En outre, il estime que ces derniers doivent également prendre en considération les charges supportées par les parents durant la période de confinement comme l’achat de matériel informatique (PC, tablettes, smartphones, clés USB…), les frais de la connexion Internet et de l’électricité… « S’il doit y avoir  paiement de frais de scolarité, il doit être en fonction des services fournis », nous a-t-il affirmé. 
De son côté, maître Marwan Elgharboui, a expliqué, dans un récent article, que les établissements de l’enseignement privé et les parents d’élèves sont liés par un contrat synallagmatique dont l'exécution génère des obligations réciproques. « Au vu de ce contrat, les écoles privées sont engagées à éduquer et à former les élèves enregistrés dans ces établissements, en contrepartie, les parents s’engagent à payer chaque mois le montant convenu. Autrement dit, un établissement d'enseignement privé est tenu de fournir un accès à l’éduction en obtenant des frais de scolarité, tandis que les parents d'élèves doivent s'acquitter de ces frais contre l’accès de leurs enfants au service éducatif », précise-t-il.
Pour cet avocat, la question qui s’impose aujourd’hui est de connaître l’étendue et le volume horaire de cet accès à l’éducation et à la formation. En effet, les écoles privées n’assurent aujourd’hui qu’un engagement parmi tant d’autres imposés par la loi, à savoir l’enseignement à distance alors que l’article 4 de la loi n° 06-00 formant statut de l’enseignement scolaire privé stipule que « les établissements d’enseignement scolaire privé sont tenus de respecter comme minimum les normes d’équipement, d’encadrement, de programmes et de méthodes en vigueur dans l’enseignement public ». Le deuxième paragraphe de l’article 8 de ladite loi ajoute que « ces établissements doivent préparer leurs élèves pour participer aux mêmes examens organisés au profit des élèves de l’enseignement public à la fin de chaque cycle d’enseignement ». 

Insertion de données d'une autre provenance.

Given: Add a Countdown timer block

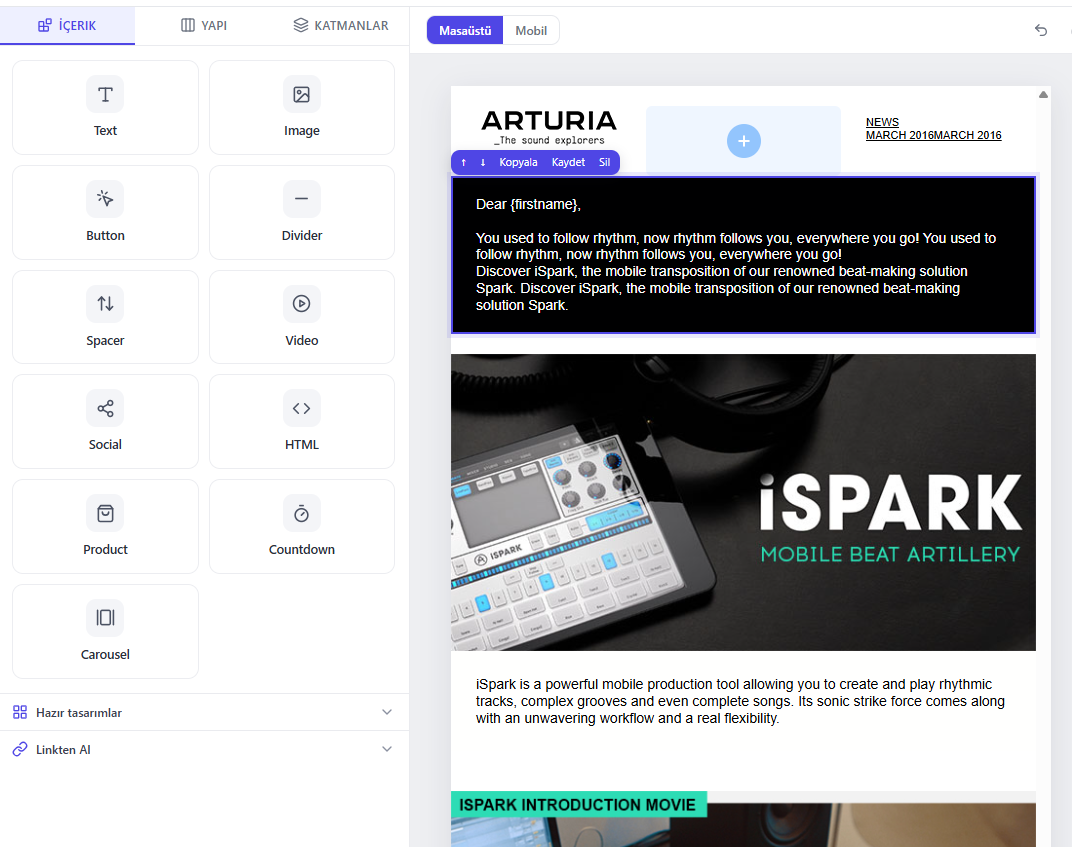Looking at the screenshot, I should [302, 526].
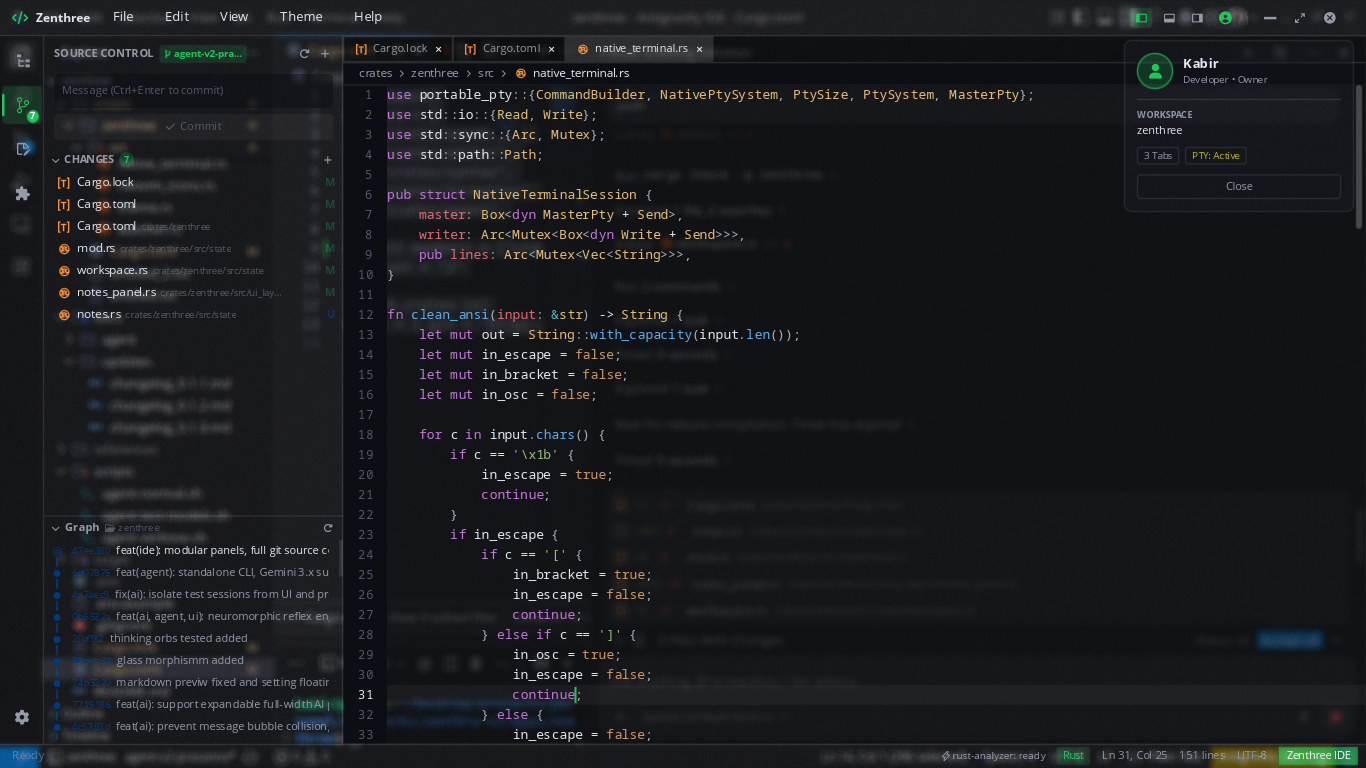Toggle the bottom panel layout
The image size is (1366, 768).
[1169, 18]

Du coup, maître Marwan Elgharboui estime que la demande faite par certaines écoles aux parents de s’acquitter de la totalité des frais de scolarité peut être considérée comme une sorte d’injustice puisque ces écoles n’assurent plus les mêmes services depuis la suspension des cours présentiels depuis mars dernier. En outre,  l’enseignement à distance ne remplace en aucun cas ces derniers  mais il demeure, néanmoins, un moyen que l'Etat a choisi  pour garantir le non arrêt des cours théoriques durant l’état d’urgence. «  Ainsi et vu que les engagements des écoles privées ne sont plus honorés d’une manière normale, leur droit à percevoir  des frais de scolarité n’est plus justifié comme le stipule l’article 235 du Dahir formant Code des obligations et  contrats :  « Dans les contrats bilatéraux, l'une des parties peut refuser d'accomplir son obligation jusqu'à l'accomplissement de l'obligation corrélative de l'autre partie, à moins que, d'après la convention ou l'usage, l'un des contractants ne soit tenu d'exécuter le premier sa part de l'obligation. Lorsque l'exécution doit être faite à plusieurs personnes, le débiteur peut refuser d'accomplir la prestation due à l'une d'elles jusqu'à l'accomplissement intégral de la prestation corrélative qui lui est due », a-t-il rappelé. Et de préciser que cet article donne aux parents la possibilité de ne pas honorer leurs obligations tant que l'autre contractant n'a pas effectué sa prestation. C’est ce qu’on appelle l’Exceptio non adimpleti contractus. Pourtant, il estime que les deux parties peuvent s’entendre et parvenir à un accord permettant de s’acquitter d’une partie des frais de scolarité en contrepartie des cours à distance. 
Et qu’en est-il des établissements qui menacent directement ou indirectement les familles de priver leurs enfants de scolarité ? « L’accès à l’école est un droit garanti par la Constitution et les conventions internationales et personne ne peut priver un enfant de ce droit. Ceci d’autant plus que les enfants doivent être à l’abri des conflits entre les parents et ces établissements. S’il y a des différends, c’est aux tribunaux de trancher. Et c’est pourquoi nous avons demandé la révision de la loi 06.00 afin d’encadrer toutes les questions qui suscitent de la confusion et des  antagonismes. Bref, nous voulons qu’il y ait mise en place d’une nouvelle loi qui clarifie les devoirs et les obligations de chaque partie », a conclu le vice-président de la FNAPEM.